* [Given exercise]:
Transcribe the items from the line containing "You are a GUI" through the line containing "The height and", both included. Leave the pictures out of your answer.

* [Provided data]:
** start **
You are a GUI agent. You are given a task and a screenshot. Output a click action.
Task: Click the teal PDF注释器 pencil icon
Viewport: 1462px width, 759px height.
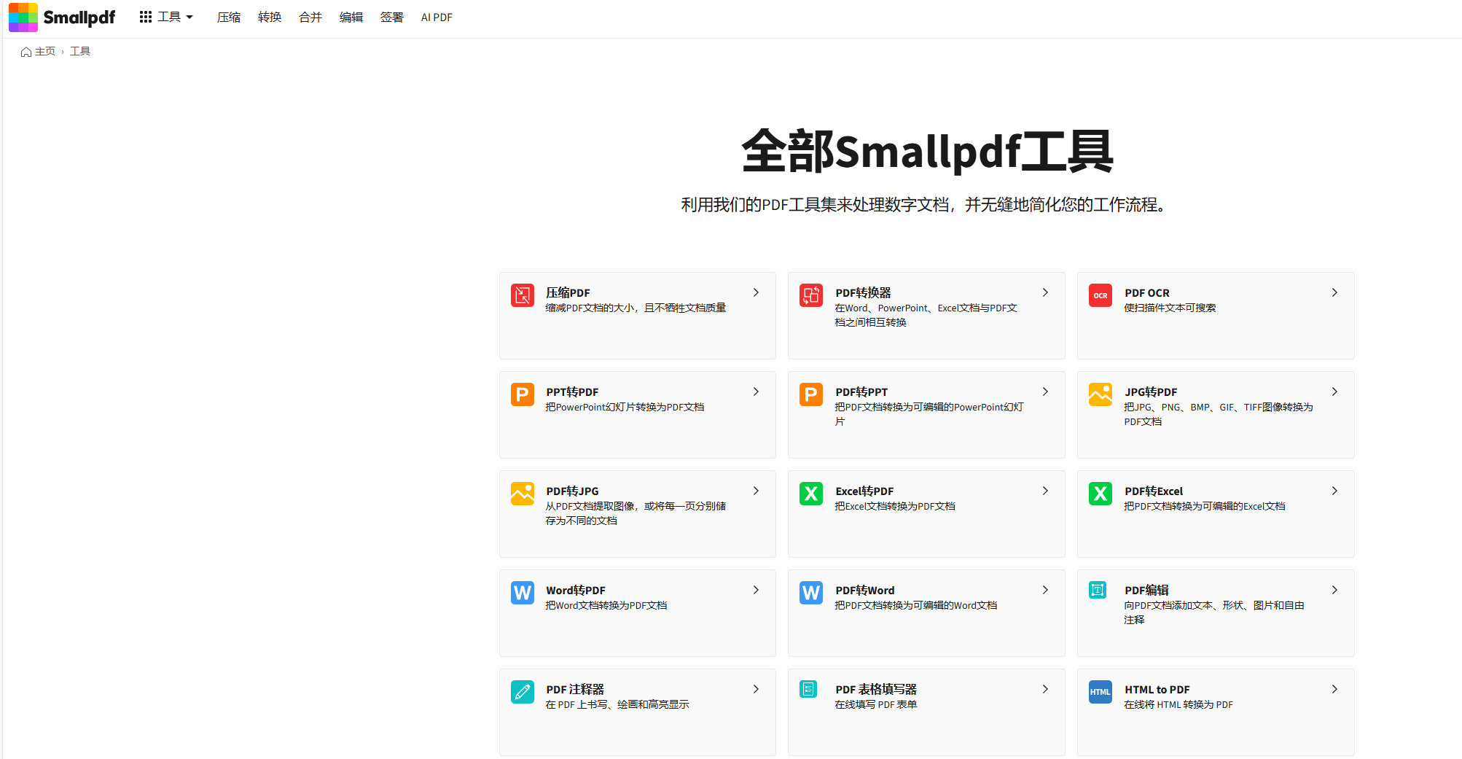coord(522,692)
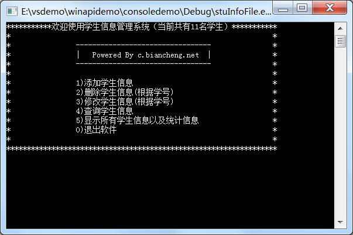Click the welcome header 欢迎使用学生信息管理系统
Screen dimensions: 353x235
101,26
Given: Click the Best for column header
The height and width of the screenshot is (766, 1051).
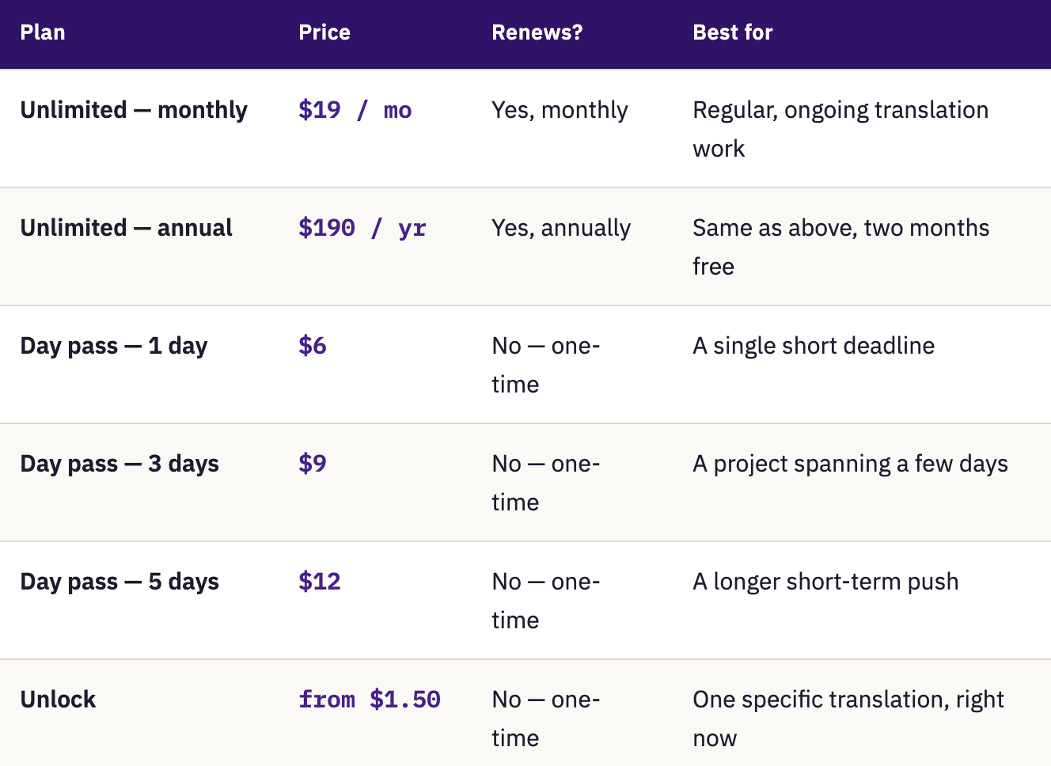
** end **
** start **
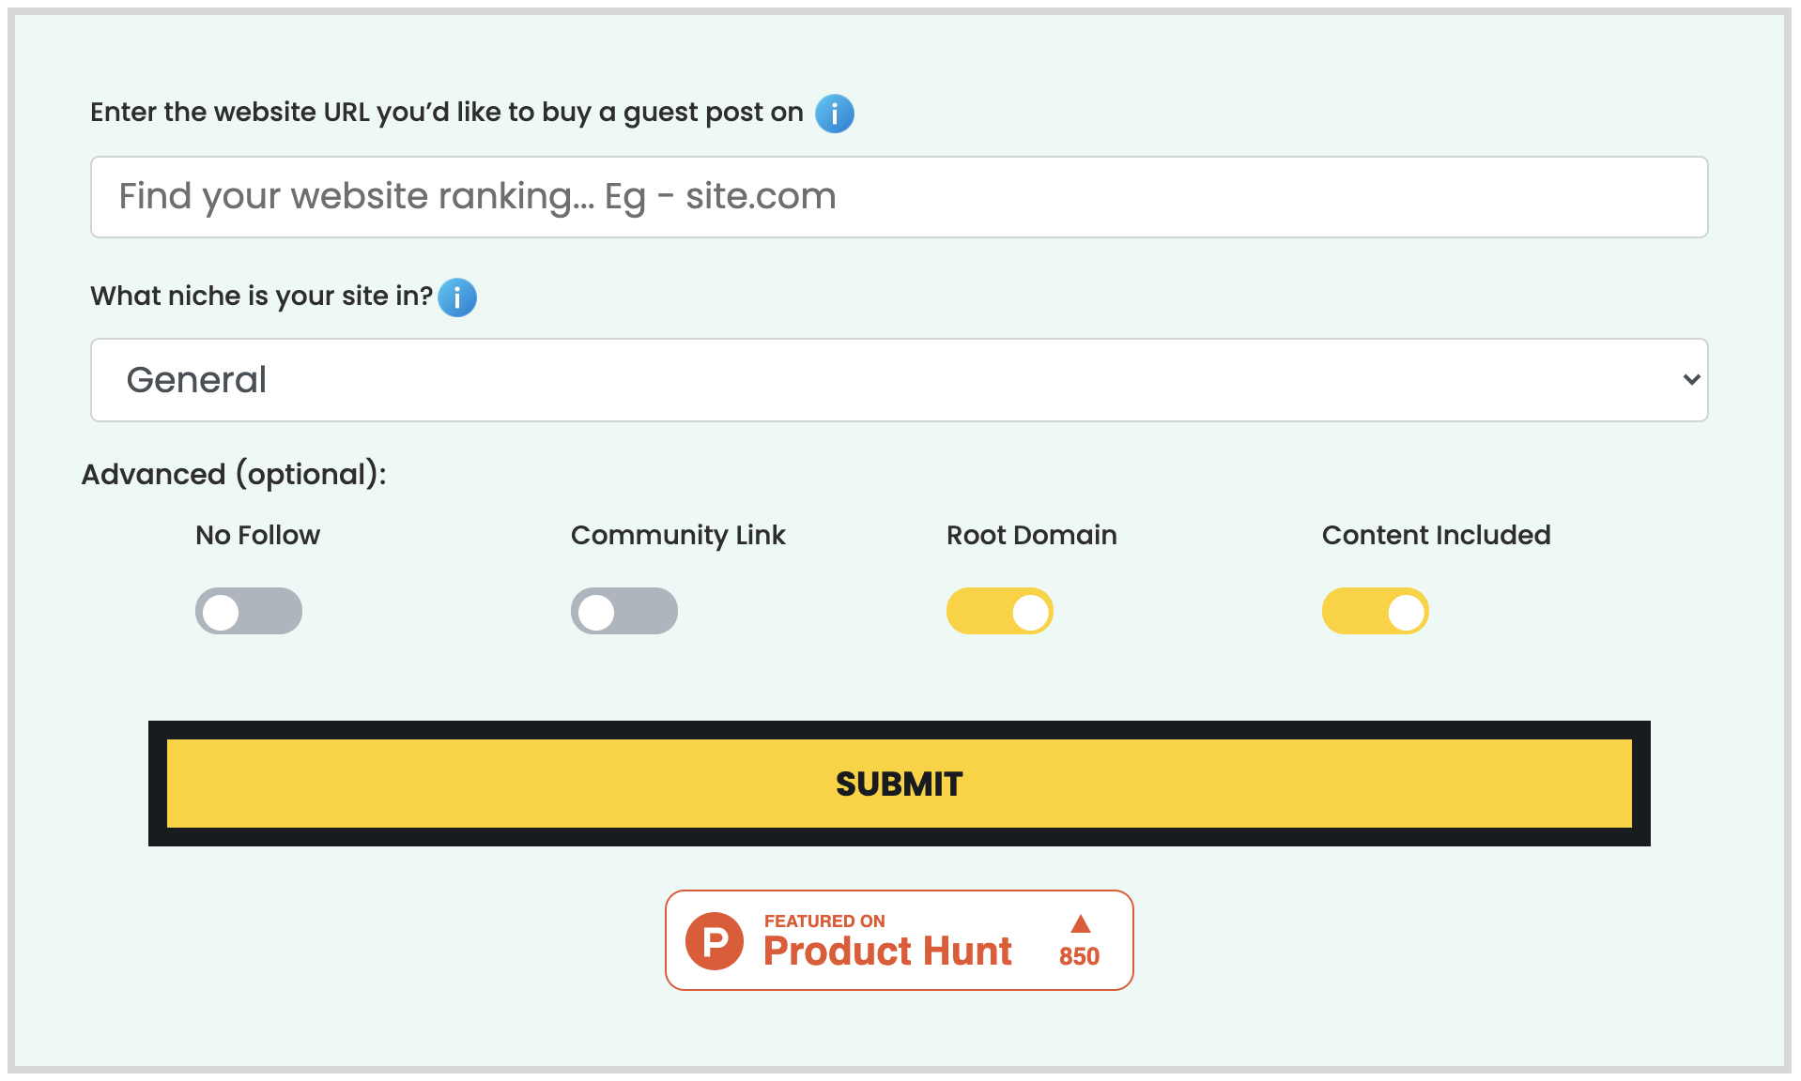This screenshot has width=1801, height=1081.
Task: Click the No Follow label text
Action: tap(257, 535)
** end **
* [Solution for this task]:
You are a GUI agent. You are given a task and a screenshot. Output a click action.
Task: Click the teal PDF注释器 pencil icon
Viewport: 1462px width, 759px height.
coord(522,692)
Click the welcome header 欢迎使用学生信息管理系统
Screen dimensions: 353x235
101,26
Given: Click the Best for column header
The height and width of the screenshot is (766, 1051).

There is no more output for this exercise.